Unlike other activities that stimulate the brain, “when you’re in neurofeedback, there’s no guesswork. You know exactly what brain waves you’re producing, and what brain waves you’re suppressing,” Dr. Preston says. “It’s like hitting a target with a bow and arrow.
The exercises should be done twice a week, with a minimum of 40 sessions and a maximum of 120, Dr. Preston advises. In addition to her office in Charlotte, there are a few affiliate offices around the country and also the opportunity for patients to be trained and to acquire the equipment to do the biofeedback loop at home.

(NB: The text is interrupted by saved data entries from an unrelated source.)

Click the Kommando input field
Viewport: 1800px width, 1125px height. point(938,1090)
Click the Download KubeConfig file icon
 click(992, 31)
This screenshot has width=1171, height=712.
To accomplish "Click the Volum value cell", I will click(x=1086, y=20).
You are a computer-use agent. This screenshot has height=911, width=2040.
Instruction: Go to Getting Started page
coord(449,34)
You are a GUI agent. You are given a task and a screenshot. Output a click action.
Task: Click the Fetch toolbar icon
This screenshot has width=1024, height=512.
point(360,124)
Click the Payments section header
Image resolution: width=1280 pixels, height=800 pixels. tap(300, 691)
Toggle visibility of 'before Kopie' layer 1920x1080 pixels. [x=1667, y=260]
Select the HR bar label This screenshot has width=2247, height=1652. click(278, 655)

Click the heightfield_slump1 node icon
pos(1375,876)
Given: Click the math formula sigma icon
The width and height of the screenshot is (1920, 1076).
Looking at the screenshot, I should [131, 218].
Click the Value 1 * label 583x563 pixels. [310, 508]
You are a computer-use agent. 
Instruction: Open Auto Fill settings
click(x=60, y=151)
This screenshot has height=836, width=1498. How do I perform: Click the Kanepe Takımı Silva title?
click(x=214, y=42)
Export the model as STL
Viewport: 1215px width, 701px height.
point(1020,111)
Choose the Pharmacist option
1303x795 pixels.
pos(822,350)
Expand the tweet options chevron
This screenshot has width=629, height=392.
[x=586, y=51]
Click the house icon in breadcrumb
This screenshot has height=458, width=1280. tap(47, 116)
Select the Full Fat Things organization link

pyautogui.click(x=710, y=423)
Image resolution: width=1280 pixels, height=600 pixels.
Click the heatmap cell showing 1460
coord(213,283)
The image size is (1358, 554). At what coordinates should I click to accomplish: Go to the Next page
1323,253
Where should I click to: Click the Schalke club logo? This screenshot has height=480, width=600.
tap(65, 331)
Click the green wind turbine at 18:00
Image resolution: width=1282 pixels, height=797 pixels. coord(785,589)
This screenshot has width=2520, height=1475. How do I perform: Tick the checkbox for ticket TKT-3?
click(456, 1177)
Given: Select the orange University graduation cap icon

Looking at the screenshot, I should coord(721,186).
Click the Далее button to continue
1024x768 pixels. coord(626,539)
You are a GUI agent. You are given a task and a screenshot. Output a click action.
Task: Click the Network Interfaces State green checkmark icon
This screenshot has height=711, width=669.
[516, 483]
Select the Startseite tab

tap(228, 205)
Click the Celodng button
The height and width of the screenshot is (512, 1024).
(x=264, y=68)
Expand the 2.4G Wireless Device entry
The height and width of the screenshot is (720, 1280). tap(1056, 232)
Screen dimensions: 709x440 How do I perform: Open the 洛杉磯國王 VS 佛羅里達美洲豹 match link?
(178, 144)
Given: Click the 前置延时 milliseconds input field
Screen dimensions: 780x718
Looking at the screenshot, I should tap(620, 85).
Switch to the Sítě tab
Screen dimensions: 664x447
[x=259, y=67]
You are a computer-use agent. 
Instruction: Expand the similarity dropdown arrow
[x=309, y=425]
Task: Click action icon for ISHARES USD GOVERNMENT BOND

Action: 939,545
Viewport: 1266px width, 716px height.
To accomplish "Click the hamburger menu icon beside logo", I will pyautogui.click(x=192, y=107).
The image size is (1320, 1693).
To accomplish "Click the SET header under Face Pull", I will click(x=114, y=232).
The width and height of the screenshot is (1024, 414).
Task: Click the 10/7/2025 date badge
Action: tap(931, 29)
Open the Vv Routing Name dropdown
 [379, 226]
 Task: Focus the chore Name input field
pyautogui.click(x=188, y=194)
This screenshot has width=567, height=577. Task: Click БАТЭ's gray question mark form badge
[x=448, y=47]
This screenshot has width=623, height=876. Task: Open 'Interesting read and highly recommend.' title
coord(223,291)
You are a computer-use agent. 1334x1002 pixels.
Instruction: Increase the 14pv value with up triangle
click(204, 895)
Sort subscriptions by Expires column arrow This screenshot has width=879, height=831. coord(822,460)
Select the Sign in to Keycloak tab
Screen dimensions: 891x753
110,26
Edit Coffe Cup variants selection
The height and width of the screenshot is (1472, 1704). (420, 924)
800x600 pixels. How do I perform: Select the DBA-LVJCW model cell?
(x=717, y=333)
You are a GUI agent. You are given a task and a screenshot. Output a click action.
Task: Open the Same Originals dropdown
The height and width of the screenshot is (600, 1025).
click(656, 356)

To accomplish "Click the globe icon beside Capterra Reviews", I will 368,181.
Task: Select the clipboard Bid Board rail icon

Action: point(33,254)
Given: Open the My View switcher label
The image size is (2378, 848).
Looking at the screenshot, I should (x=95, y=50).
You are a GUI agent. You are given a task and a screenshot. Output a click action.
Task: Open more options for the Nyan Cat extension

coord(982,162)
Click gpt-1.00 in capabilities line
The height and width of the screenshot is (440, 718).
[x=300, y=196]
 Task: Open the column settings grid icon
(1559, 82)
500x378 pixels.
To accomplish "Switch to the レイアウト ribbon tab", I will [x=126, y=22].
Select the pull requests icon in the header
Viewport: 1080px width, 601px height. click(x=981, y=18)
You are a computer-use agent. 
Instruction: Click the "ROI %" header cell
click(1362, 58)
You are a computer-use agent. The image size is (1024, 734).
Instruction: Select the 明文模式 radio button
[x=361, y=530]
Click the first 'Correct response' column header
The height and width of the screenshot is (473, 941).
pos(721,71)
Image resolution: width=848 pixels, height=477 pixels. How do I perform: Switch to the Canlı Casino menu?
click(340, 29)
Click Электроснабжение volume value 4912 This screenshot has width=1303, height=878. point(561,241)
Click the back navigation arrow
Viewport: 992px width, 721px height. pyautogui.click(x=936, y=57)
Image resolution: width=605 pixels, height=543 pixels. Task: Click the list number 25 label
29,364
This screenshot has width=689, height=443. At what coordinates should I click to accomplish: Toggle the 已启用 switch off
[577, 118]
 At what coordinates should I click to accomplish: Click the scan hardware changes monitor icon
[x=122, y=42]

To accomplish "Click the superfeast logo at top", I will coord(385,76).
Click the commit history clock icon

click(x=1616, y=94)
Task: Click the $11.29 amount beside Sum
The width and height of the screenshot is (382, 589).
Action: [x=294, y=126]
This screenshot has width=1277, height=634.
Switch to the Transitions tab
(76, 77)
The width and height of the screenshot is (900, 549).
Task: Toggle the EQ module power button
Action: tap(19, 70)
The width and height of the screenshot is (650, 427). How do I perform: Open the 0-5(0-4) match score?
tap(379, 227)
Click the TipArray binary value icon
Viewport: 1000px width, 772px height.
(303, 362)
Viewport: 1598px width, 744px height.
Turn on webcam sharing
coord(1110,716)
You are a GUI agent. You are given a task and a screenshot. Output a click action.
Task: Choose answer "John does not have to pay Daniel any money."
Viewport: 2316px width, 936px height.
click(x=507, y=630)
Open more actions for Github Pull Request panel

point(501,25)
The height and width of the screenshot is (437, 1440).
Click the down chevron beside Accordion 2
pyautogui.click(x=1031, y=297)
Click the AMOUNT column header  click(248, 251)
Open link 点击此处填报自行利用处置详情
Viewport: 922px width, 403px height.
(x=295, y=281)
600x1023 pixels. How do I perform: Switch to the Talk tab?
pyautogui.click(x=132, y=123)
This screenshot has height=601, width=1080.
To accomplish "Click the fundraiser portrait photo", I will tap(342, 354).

“Our long-term follow-up studies of patients we’ve been treating since 1989 have indicated to us that they maintain the majority of their improvement over a number of years,” reports Dr. Preston. As support, she cites a theory of neurofeedback that is used in the treatment of other illnesses: when you move the brain towards normal, the body’s homeostatic mechanism comes into play and the brain stays at the desired level once it has been achieved.
At the end of treatment she says you can expect to see improvement in your quality of life, including decreased intensity and frequency of symptoms, and improvement in cognitive function. Since the underlying disorders are so individualized, that improvement shows up differently for each person.